Стихи Шевченко находятся в рамках актуальной поэтики, но, тем не менее, история вхождения во взрослый мир детей империи накануне распада, переживших всплеск надежды на свободу и погружение в стагнацию «стабильности» старших, история мира, который спит, но всегда готов к революции или нервному срыву, вечное забарматывание в стиле «конца истории» Фукуямы – оптика поэтессы точна и по-научному непредвзята. Мир таков, каков он есть, здесь может произойти что угодно, здесь нет места панике или нагнетанию истерического позитива, нет места всхлипам, которыми, как обещали, должен закончиться мир. Но мир всё равно существует, он более живуч, и о нем нужно продолжать писать стихи, если мир продолжает существовать после Освенцима, о нем нужно продолжать писать стихи, каким бы мучительно бессмысленным этот мир ни был.


твоя коллега живет в общаге (у нее тоже шестилетняя дочь),

и отвечает за кусавших собак и прочих возможно бешеных,

и танцует в противочумном костюме на праздниках

8

не в состоянии произнести слово "дератизация",

он выдумывает нечто ужасное,

в конце переходя на миши-миши-крысы


Истории из жизни – слесарь повесился, квартира перешла к отцу, городские легенды постсоветского быта, из которого нет выхода ни в безумие, ни в рациональность, герои-недотыкомки зависают в бардо, имитируя жизнь и выполнение служебных обязанностей, словно подтверждая теорию о том, что наш мир – чистилище на пути в светлое будущее или ничто, но здесь ни у кого нет вариантов верного выбора, только кафкианская атмосфера рассылки сканов писем и почти осмысленных разговоров в очередях.


озеро, выше тропинки по берегу ресторан,

рядом бонификатор.

— ой, я думала, вы посолиднее будете.

ну, вы их стряхивайте, когда насядут.

— не убирают, вон решётка забилась,

кто купаться запрещал, почему вы ничего не делаете

 

Абсурд постсоветской хтони прорастает из пейзажа, метамодернистская постирония стирает грань между бывшим и небывшим, что угодно может оказаться чем угодно или ничем, череда перевоплощений бесконечна, но, тем не менее, перед нами не театр абсурда, а мир со своей логикой, мир, обреченный на снос, но от того – любимый еще нежнее.

 

позже он вытащил из лесу химический институт,

и даже коробку их здания разобрала какая-то фирма.

когда он допишет воспоминания,

болота восстанут из мёртвых

и реки пойдут, как им хочется.

 

Снова перечень, описание зримого мира, были и небылицы – а была ли эта недавняя, но уже перешедшая в разряд мифологии история, о которой хочется хорошо или ничего, но научный интерес естествоиспытателя заставляет говорить объективно.
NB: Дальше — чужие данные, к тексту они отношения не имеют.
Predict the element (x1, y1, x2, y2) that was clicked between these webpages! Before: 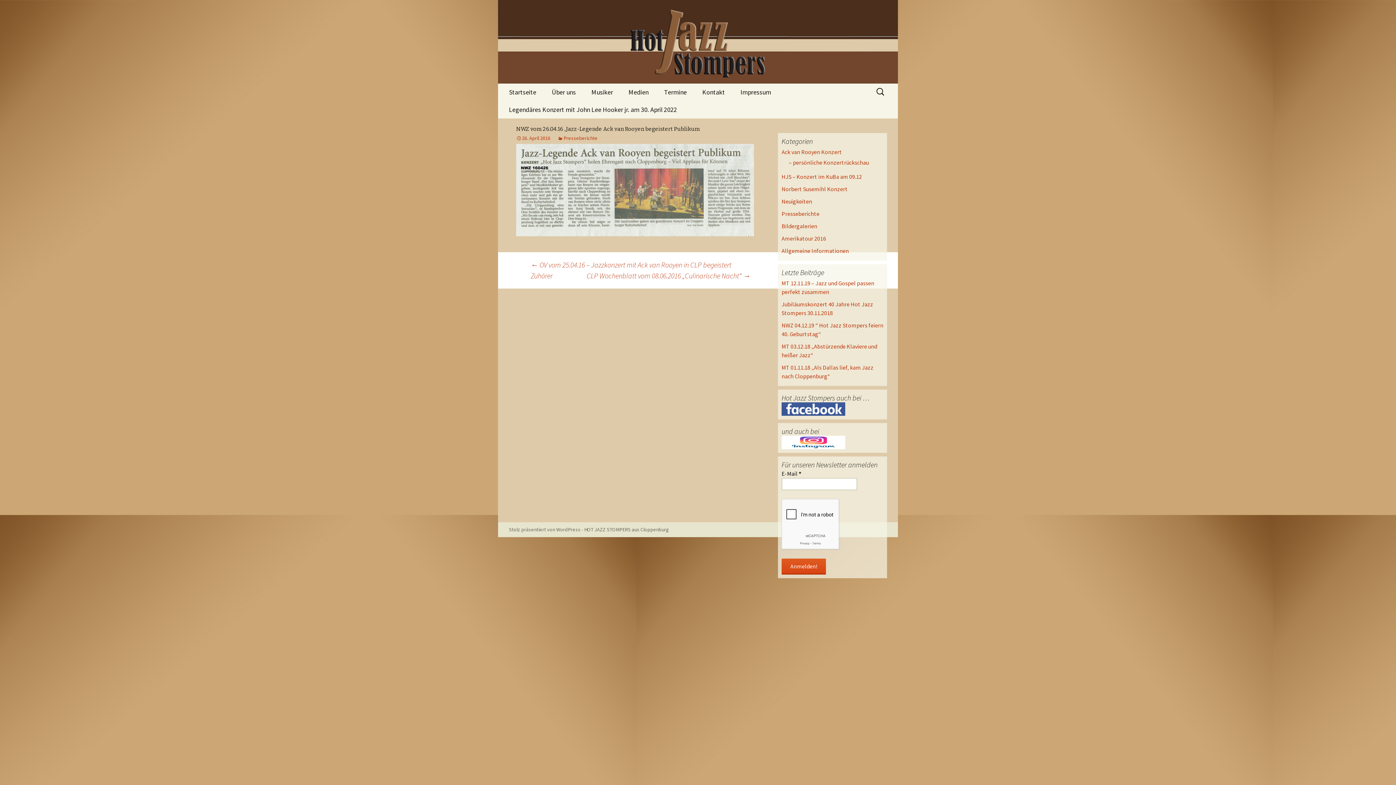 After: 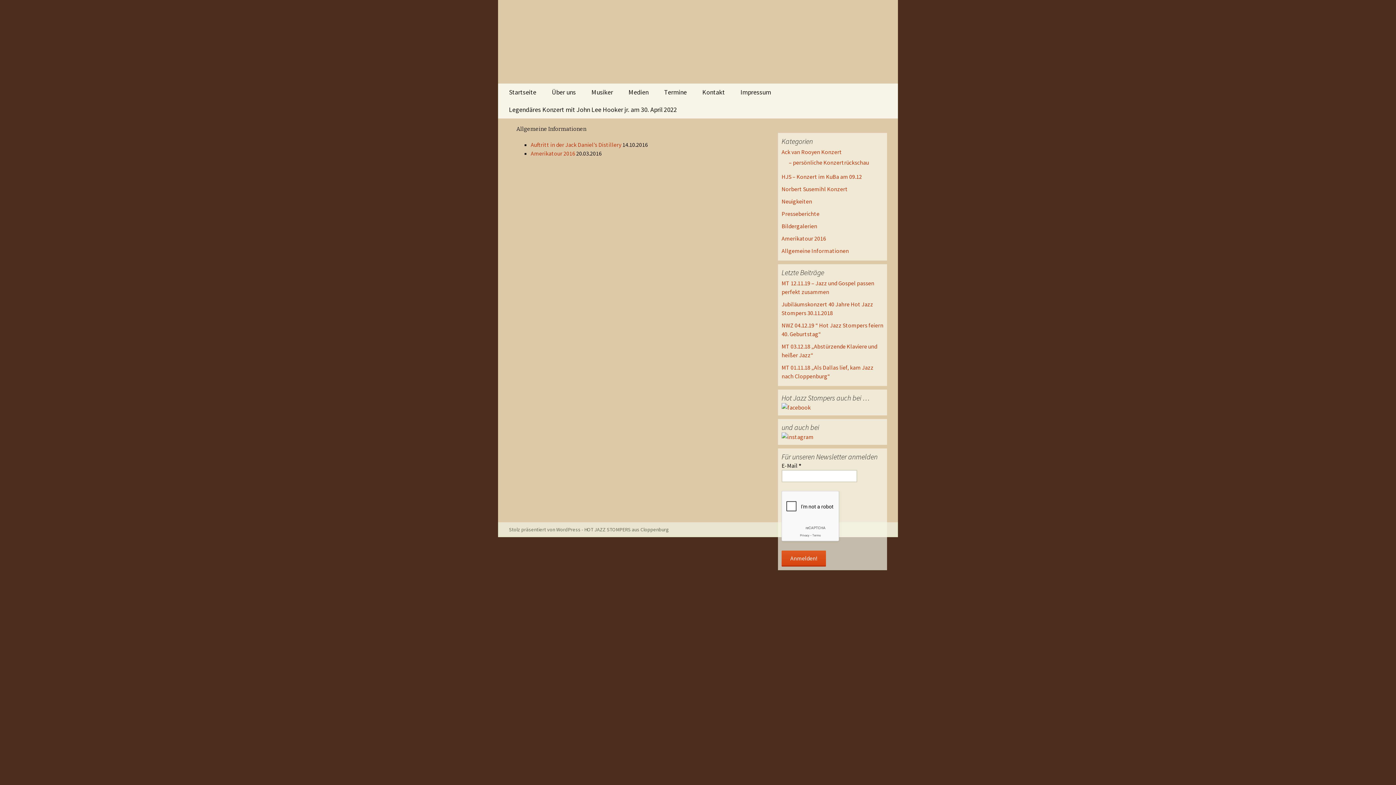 Action: bbox: (781, 247, 849, 254) label: Allgemeine Informationen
Возможна ли по эту сторону мира объективность, но окуляр микроскопа авторки аккуратно увеличивает предметы, по очереди достает их из тьмы небытия, чтобы потом вернуть обратно на полку.


кровью написаны все учебники,

ради которых кто-либо выходил в поле.

что мы узнаем в поле?

материал. качество карандаша.

цвет полевого дневника в траве.

коллег. работу в одиночку. погодную воду.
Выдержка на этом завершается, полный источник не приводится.